一、问题是怎么发现的
线上启动形象训练任务,原本线上有2台GPU节点,每个节点4张P40显卡,本应支持2个并发,但运营平台看到只有一个在训练中的任务,另外一个任务一直处在排队中。
二、问题带来的影响
任务迟迟不运行,一来会影响业务按时拿到训练结果,二来会造成服务器资源的浪费。
三、排查问题的详细过程
1、登录服务器,通过kubectl查看pod状态,发现其中的一个节点,创建的JOB一直处于pending状态。
[root@master-01 ~]# kubectl get pod -n ai-train -o wide
NAME READY STATUS RESTARTS AGE IP NODE NOMINATED NODE READINESS GATES
job-3343-train-run-001-61gbw-hzsgz 1/1 Running 0 4h18m 10.244.78.239 k8s-worker-04
job-3355-train-run-001-elz3o-8ql5s 0/1 Pending 0 137m
2、通过kubectl查看pod详情。
kubectl describe pod -n ai-train job-3355-train-run-001-elz3o-8ql5s
查看告警:
Events:
Type Reason Age From Message
---- ------ ---- ---- -------
Warning FailedScheduling 115m default-scheduler 0/4 nodes are available: 1 Insufficient cpu, 1 Insufficient memory, 1 node(s) didn't match Pod's node affinity/selector, 1 node(s) had taint {node-role.kubernetes.io/master: }, that the p
od didn't tolerate, 2 Insufficient nvidia.com/gpu.
四、如何解决问题
1、查看节点资源情况
kubectl describe nodes
Addresses:
InternalIP: 11.167.230.17
Hostname: k8s-worker-05
Capacity:
cpu: 56
ephemeral-storage: 515927276Ki
hugepages-1Gi: 0
hugepages-2Mi: 0
memory: 226811716Ki
nvidia.com/gpu: 4
pods: 110
Allocatable:
cpu: 56
ephemeral-storage: 475478576775
hugepages-1Gi: 0
hugepages-2Mi: 0
memory: 226709316Ki
nvidia.com/gpu: 3
pods: 110
发现nvidia.com/gpu有一张卡不能用。
2、检查显卡状态
[root@k8s-worker-05 ~]# nvidia-smi
Wed Apr 3 15:36:26 2024
+-----------------------------------------------------------------------------+
| NVIDIA-SMI 440.118.02 Driver Version: 440.118.02 CUDA Version: 10.2 |
|-------------------------------+----------------------+----------------------+
| GPU Name Persistence-M| Bus-Id Disp.A | Volatile Uncorr.
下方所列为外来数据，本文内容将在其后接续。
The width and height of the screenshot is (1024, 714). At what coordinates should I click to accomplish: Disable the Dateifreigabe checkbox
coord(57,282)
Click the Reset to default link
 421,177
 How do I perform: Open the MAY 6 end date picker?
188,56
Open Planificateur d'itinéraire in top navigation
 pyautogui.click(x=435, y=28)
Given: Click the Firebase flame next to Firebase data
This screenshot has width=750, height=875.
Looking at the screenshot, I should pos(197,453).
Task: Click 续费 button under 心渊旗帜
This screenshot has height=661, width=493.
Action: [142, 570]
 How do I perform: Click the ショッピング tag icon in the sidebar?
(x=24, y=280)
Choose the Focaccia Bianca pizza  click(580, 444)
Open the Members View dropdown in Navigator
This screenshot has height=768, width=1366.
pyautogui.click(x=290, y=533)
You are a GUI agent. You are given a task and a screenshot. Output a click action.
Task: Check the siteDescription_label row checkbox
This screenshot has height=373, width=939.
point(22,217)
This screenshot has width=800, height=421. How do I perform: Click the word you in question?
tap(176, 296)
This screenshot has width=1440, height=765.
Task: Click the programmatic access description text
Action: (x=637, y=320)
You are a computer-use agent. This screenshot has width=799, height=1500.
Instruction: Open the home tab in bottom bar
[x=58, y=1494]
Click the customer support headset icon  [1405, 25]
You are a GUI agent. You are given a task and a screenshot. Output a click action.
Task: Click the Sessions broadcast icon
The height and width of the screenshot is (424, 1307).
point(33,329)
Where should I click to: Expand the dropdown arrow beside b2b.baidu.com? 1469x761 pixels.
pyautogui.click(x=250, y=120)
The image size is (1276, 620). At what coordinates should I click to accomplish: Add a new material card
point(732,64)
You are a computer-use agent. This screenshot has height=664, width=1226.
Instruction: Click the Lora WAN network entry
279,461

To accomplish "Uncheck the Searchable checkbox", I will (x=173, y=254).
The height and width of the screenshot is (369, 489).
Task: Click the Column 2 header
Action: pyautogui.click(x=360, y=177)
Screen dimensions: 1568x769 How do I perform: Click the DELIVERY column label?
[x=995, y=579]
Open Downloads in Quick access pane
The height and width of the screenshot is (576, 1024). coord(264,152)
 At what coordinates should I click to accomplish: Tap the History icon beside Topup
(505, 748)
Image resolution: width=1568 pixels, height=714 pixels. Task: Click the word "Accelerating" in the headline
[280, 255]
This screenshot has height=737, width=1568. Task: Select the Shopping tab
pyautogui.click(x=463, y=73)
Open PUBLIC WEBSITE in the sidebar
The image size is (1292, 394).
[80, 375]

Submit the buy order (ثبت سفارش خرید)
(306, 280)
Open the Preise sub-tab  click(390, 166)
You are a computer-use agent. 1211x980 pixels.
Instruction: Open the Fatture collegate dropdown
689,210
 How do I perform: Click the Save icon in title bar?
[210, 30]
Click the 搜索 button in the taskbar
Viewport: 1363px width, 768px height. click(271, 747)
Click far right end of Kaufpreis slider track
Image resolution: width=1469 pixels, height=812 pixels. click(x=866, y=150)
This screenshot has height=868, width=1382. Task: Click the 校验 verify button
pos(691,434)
ECC |
| Fan Temp Perf Pwr:Usage/Cap| Memory-Usage | GPU-Util Compute M. |
|===============================+======================+======================|
| 0 Tesla P40 Off | 00000000:00:0B.0 Off | 0 |
| N/A 26C P8 10W / 250W | 0MiB / 22919MiB | 0% Default |
+-------------------------------+----------------------+----------------------+
| 1 Tesla P40 Off | 00000000:00:0C.0 Off | 0 |
| N/A 25C P8 10W / 250W | 0MiB / 22919MiB | 0% Default |
+-------------------------------+----------------------+----------------------+
| 2 Tesla P40 Off | 00000000:00:0D.0 Off | 0 |
| N/A 26C P8 10W / 250W | 0MiB / 22919MiB | 0% Default |
+-------------------------------+----------------------+----------------------+
| 3 Tesla P40 Off | 00000000:00:0E.0 Off | 0 |
| N/A 28C P8 10W / 250W | 0MiB / 22919MiB | 0% Default |
+-------------------------------+----------------------+----------------------+
+-----------------------------------------------------------------------------+
| Processes: GPU Memory |
| GPU PID Type Process name Usage |
|=============================================================================|
| No running processes found |
+-----------------------------------------------------------------------------+
发现一切正常。
3、查看是否某些容器占用了GPU资源
[root@master-01 ~]# kubectl get pod -A -o wide |grep gpu
monitoring nvidia-gpu-exporter-c6gkt 1/1 Running 2 168d 10.244.117.139 k8s-worker-09 <none> <none>
monitoring nvidia-gpu-exporter-n625j 1/1 Running 0 190d 10.244.78.194 k8s-worker-04 <none> <none>
monitoring nvidia-gpu-exporter-z72pm 1/1 Running 1 178d 10.244.55.231 k8s-worker-05 <none> <none>
并没有。
4、查看是否有通过Docker启动的占用GPU资源的容器
docker ps |grep gpu
9c23e030ed05 9f159534dd33 "/usr/bin/nvidia_gpu…" 5 months ago Up 5 months k8s_nvidia-gpu-exporter_nvidia-gpu-exporter-z72pm_monitoring_c178ff23-6bda-4b07-9b52-1d8525f71b80_1
cfd5cfe864a4 k8s.gcr.io/pause:3.4.1 "/pause" 5 months ago Up 5 months k8s_POD_nvidia-gpu-exporter-z72pm_monitoring_c178ff23-6bda-4b07-9b52-1d8525f71b80_63
也没有。
5、只能重启k8s-worker-05节点尝试一下了。
reboot
6、问题解决
[root@master-01 ~]# kubectl get pod -n ai-train
NAME READY STATUS RESTARTS AGE
job-3343-train-run-001-61gbw-hzsgz 1/1 Running 0 4h37m
job-3355-train-run-001-elz3o-8ql5s 1/1 Running 0 156m
五、总结反思
有些时候,如果实在找不到解决问题的办法,不防重启下出问题的服务器,也是一种【万不得已】的解决方案。